▸ **Data records**
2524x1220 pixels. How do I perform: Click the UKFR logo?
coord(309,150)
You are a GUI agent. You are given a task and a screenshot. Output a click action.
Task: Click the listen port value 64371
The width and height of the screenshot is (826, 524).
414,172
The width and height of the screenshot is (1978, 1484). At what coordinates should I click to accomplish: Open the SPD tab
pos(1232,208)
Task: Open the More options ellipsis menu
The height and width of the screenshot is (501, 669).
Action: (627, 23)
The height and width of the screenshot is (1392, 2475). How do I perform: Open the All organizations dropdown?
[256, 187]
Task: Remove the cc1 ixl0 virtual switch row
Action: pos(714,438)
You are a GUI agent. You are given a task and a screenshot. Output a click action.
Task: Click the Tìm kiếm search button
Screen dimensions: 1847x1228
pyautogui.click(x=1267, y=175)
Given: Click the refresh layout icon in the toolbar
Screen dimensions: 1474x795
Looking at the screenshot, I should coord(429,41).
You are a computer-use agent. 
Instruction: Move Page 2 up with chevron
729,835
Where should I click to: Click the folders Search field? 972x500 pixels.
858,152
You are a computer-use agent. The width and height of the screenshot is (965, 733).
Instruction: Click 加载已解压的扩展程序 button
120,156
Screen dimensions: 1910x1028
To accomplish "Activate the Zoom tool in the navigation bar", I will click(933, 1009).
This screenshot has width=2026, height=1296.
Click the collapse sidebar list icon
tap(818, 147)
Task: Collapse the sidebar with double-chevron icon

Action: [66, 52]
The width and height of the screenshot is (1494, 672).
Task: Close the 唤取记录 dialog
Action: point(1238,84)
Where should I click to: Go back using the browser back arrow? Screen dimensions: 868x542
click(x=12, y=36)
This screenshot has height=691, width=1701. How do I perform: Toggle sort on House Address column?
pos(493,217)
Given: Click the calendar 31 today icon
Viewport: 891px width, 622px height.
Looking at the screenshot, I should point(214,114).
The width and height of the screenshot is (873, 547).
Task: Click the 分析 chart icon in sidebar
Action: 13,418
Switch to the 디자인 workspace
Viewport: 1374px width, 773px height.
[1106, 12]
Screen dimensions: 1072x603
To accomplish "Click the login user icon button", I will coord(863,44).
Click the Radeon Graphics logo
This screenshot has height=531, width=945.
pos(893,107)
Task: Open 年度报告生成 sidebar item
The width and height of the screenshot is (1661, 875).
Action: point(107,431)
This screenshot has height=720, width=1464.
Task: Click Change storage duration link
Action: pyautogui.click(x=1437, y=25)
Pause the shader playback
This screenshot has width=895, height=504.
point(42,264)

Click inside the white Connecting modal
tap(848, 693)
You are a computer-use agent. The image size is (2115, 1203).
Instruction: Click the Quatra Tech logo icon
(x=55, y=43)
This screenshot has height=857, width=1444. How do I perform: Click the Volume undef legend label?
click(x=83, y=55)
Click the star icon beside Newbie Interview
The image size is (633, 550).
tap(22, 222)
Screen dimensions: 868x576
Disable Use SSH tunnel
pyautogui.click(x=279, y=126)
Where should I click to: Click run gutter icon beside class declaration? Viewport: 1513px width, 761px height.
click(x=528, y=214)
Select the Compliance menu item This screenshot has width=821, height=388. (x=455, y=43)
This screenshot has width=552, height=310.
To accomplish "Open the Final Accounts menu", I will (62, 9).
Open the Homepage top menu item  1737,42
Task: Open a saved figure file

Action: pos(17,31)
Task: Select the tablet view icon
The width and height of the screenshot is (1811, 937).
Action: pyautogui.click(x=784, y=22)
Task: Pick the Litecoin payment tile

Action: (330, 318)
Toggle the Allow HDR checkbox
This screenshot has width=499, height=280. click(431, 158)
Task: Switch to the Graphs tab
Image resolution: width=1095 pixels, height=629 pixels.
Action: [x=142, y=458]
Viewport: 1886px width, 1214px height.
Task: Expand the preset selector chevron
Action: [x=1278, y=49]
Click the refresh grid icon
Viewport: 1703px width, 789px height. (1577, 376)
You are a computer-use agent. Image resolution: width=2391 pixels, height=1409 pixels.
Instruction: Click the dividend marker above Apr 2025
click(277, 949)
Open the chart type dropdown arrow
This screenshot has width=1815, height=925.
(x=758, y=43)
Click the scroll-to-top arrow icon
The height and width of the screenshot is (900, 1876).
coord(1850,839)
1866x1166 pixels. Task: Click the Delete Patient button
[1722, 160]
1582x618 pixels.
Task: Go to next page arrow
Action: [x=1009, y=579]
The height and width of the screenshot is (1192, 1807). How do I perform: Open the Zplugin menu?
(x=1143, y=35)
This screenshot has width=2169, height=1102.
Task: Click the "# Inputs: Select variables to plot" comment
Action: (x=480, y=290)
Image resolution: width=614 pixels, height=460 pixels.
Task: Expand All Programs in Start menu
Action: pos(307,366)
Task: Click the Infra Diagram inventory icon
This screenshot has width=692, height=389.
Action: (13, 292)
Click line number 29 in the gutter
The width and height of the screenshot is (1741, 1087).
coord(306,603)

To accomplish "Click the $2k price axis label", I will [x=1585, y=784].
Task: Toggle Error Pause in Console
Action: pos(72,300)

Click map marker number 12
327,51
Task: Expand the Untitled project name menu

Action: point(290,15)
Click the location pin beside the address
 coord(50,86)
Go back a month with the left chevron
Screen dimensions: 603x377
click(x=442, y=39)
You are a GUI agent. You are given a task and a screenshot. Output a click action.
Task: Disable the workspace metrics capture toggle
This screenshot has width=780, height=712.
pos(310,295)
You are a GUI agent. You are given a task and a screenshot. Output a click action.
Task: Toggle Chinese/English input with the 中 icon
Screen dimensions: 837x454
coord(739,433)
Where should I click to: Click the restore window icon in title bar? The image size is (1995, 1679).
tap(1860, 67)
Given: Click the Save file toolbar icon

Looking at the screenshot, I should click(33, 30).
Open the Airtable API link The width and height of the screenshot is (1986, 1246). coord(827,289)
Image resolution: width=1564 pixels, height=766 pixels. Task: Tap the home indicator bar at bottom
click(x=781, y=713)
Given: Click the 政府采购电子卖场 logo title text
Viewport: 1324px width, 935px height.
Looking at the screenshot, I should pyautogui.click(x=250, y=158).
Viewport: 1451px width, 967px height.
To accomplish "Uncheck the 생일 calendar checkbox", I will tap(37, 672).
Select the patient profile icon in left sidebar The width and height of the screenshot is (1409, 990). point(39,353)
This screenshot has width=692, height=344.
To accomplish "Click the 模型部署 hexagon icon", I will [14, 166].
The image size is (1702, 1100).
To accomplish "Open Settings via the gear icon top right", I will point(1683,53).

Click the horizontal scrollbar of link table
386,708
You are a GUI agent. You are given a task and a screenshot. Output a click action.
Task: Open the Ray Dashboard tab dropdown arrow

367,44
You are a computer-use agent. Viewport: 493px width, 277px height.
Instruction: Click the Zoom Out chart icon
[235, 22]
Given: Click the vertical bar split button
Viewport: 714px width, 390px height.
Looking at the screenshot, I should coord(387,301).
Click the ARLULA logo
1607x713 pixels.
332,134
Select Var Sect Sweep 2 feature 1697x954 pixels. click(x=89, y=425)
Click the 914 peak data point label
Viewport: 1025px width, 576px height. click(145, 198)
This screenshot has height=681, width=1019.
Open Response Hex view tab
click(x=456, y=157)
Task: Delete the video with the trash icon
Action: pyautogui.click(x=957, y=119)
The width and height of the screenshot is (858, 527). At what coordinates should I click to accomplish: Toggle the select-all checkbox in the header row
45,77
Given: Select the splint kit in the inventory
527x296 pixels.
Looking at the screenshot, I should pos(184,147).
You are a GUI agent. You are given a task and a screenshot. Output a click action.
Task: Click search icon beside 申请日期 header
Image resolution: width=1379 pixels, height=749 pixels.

▸ **WHAT YOU SHOULD DO**
Retype every entry exactly.

▸ **RESULT FOR THIS EXERCISE**
2524x1220 pixels. How do I perform: Click the UKFR logo?
coord(309,150)
You are a GUI agent. You are given a task and a screenshot. Output a click action.
Task: Click the listen port value 64371
The width and height of the screenshot is (826, 524).
414,172
The width and height of the screenshot is (1978, 1484). At what coordinates should I click to accomplish: Open the SPD tab
pos(1232,208)
Task: Open the More options ellipsis menu
The height and width of the screenshot is (501, 669).
Action: (627, 23)
The height and width of the screenshot is (1392, 2475). How do I perform: Open the All organizations dropdown?
[256, 187]
Task: Remove the cc1 ixl0 virtual switch row
Action: pos(714,438)
You are a GUI agent. You are given a task and a screenshot. Output a click action.
Task: Click the Tìm kiếm search button
Screen dimensions: 1847x1228
pyautogui.click(x=1267, y=175)
Given: Click the refresh layout icon in the toolbar
Screen dimensions: 1474x795
Looking at the screenshot, I should coord(429,41).
You are a computer-use agent. 
Instruction: Move Page 2 up with chevron
729,835
Where should I click to: Click the folders Search field? 972x500 pixels.
858,152
You are a computer-use agent. The width and height of the screenshot is (965, 733).
Instruction: Click 加载已解压的扩展程序 button
120,156
Screen dimensions: 1910x1028
To accomplish "Activate the Zoom tool in the navigation bar", I will click(933, 1009).
This screenshot has width=2026, height=1296.
Click the collapse sidebar list icon
tap(818, 147)
Task: Collapse the sidebar with double-chevron icon

Action: [66, 52]
The width and height of the screenshot is (1494, 672).
Task: Close the 唤取记录 dialog
Action: point(1238,84)
Where should I click to: Go back using the browser back arrow? Screen dimensions: 868x542
click(x=12, y=36)
This screenshot has height=691, width=1701. How do I perform: Toggle sort on House Address column?
pos(493,217)
Given: Click the calendar 31 today icon
Viewport: 891px width, 622px height.
Looking at the screenshot, I should point(214,114).
The width and height of the screenshot is (873, 547).
Task: Click the 分析 chart icon in sidebar
Action: 13,418
Switch to the 디자인 workspace
Viewport: 1374px width, 773px height.
[1106, 12]
Screen dimensions: 1072x603
To accomplish "Click the login user icon button", I will coord(863,44).
Click the Radeon Graphics logo
This screenshot has height=531, width=945.
pos(893,107)
Task: Open 年度报告生成 sidebar item
The width and height of the screenshot is (1661, 875).
Action: point(107,431)
This screenshot has height=720, width=1464.
Task: Click Change storage duration link
Action: pyautogui.click(x=1437, y=25)
Pause the shader playback
This screenshot has width=895, height=504.
point(42,264)

Click inside the white Connecting modal
tap(848, 693)
You are a computer-use agent. The image size is (2115, 1203).
Instruction: Click the Quatra Tech logo icon
(x=55, y=43)
This screenshot has height=857, width=1444. How do I perform: Click the Volume undef legend label?
click(x=83, y=55)
Click the star icon beside Newbie Interview
The image size is (633, 550).
tap(22, 222)
Screen dimensions: 868x576
Disable Use SSH tunnel
pyautogui.click(x=279, y=126)
Where should I click to: Click run gutter icon beside class declaration? Viewport: 1513px width, 761px height.
click(x=528, y=214)
Select the Compliance menu item This screenshot has width=821, height=388. (x=455, y=43)
This screenshot has width=552, height=310.
To accomplish "Open the Final Accounts menu", I will (62, 9).
Open the Homepage top menu item  1737,42
Task: Open a saved figure file

Action: pos(17,31)
Task: Select the tablet view icon
The width and height of the screenshot is (1811, 937).
Action: pyautogui.click(x=784, y=22)
Task: Pick the Litecoin payment tile

Action: (330, 318)
Toggle the Allow HDR checkbox
This screenshot has width=499, height=280. click(431, 158)
Task: Switch to the Graphs tab
Image resolution: width=1095 pixels, height=629 pixels.
Action: [x=142, y=458]
Viewport: 1886px width, 1214px height.
Task: Expand the preset selector chevron
Action: [x=1278, y=49]
Click the refresh grid icon
Viewport: 1703px width, 789px height. (1577, 376)
You are a computer-use agent. Image resolution: width=2391 pixels, height=1409 pixels.
Instruction: Click the dividend marker above Apr 2025
click(277, 949)
Open the chart type dropdown arrow
This screenshot has width=1815, height=925.
(x=758, y=43)
Click the scroll-to-top arrow icon
The height and width of the screenshot is (900, 1876).
coord(1850,839)
1866x1166 pixels. Task: Click the Delete Patient button
[1722, 160]
1582x618 pixels.
Task: Go to next page arrow
Action: [x=1009, y=579]
The height and width of the screenshot is (1192, 1807). How do I perform: Open the Zplugin menu?
(x=1143, y=35)
This screenshot has width=2169, height=1102.
Task: Click the "# Inputs: Select variables to plot" comment
Action: (x=480, y=290)
Image resolution: width=614 pixels, height=460 pixels.
Task: Expand All Programs in Start menu
Action: pos(307,366)
Task: Click the Infra Diagram inventory icon
This screenshot has width=692, height=389.
Action: (13, 292)
Click line number 29 in the gutter
The width and height of the screenshot is (1741, 1087).
coord(306,603)

To accomplish "Click the $2k price axis label", I will [x=1585, y=784].
Task: Toggle Error Pause in Console
Action: pos(72,300)

Click map marker number 12
327,51
Task: Expand the Untitled project name menu

Action: point(290,15)
Click the location pin beside the address
 coord(50,86)
Go back a month with the left chevron
Screen dimensions: 603x377
click(x=442, y=39)
You are a GUI agent. You are given a task and a screenshot. Output a click action.
Task: Disable the workspace metrics capture toggle
This screenshot has width=780, height=712.
pos(310,295)
You are a GUI agent. You are given a task and a screenshot. Output a click action.
Task: Toggle Chinese/English input with the 中 icon
Screen dimensions: 837x454
coord(739,433)
Where should I click to: Click the restore window icon in title bar? The image size is (1995, 1679).
tap(1860, 67)
Given: Click the Save file toolbar icon

Looking at the screenshot, I should click(33, 30).
Open the Airtable API link The width and height of the screenshot is (1986, 1246). coord(827,289)
Image resolution: width=1564 pixels, height=766 pixels. Task: Tap the home indicator bar at bottom
click(x=781, y=713)
Given: Click the 政府采购电子卖场 logo title text
Viewport: 1324px width, 935px height.
Looking at the screenshot, I should pyautogui.click(x=250, y=158).
Viewport: 1451px width, 967px height.
To accomplish "Uncheck the 생일 calendar checkbox", I will tap(37, 672).
Select the patient profile icon in left sidebar The width and height of the screenshot is (1409, 990). point(39,353)
This screenshot has width=692, height=344.
To accomplish "Click the 模型部署 hexagon icon", I will [14, 166].
The image size is (1702, 1100).
To accomplish "Open Settings via the gear icon top right", I will point(1683,53).

Click the horizontal scrollbar of link table
386,708
You are a GUI agent. You are given a task and a screenshot. Output a click action.
Task: Open the Ray Dashboard tab dropdown arrow

367,44
You are a computer-use agent. Viewport: 493px width, 277px height.
Instruction: Click the Zoom Out chart icon
[235, 22]
Given: Click the vertical bar split button
Viewport: 714px width, 390px height.
Looking at the screenshot, I should coord(387,301).
Click the ARLULA logo
1607x713 pixels.
332,134
Select Var Sect Sweep 2 feature 1697x954 pixels. click(x=89, y=425)
Click the 914 peak data point label
Viewport: 1025px width, 576px height. click(145, 198)
This screenshot has height=681, width=1019.
Open Response Hex view tab
click(x=456, y=157)
Task: Delete the video with the trash icon
Action: pyautogui.click(x=957, y=119)
The width and height of the screenshot is (858, 527). At what coordinates should I click to accomplish: Toggle the select-all checkbox in the header row
45,77
Given: Select the splint kit in the inventory
527x296 pixels.
Looking at the screenshot, I should pos(184,147).
You are a GUI agent. You are given a task and a screenshot. Output a click action.
Task: Click search icon beside 申请日期 header
Image resolution: width=1379 pixels, height=749 pixels.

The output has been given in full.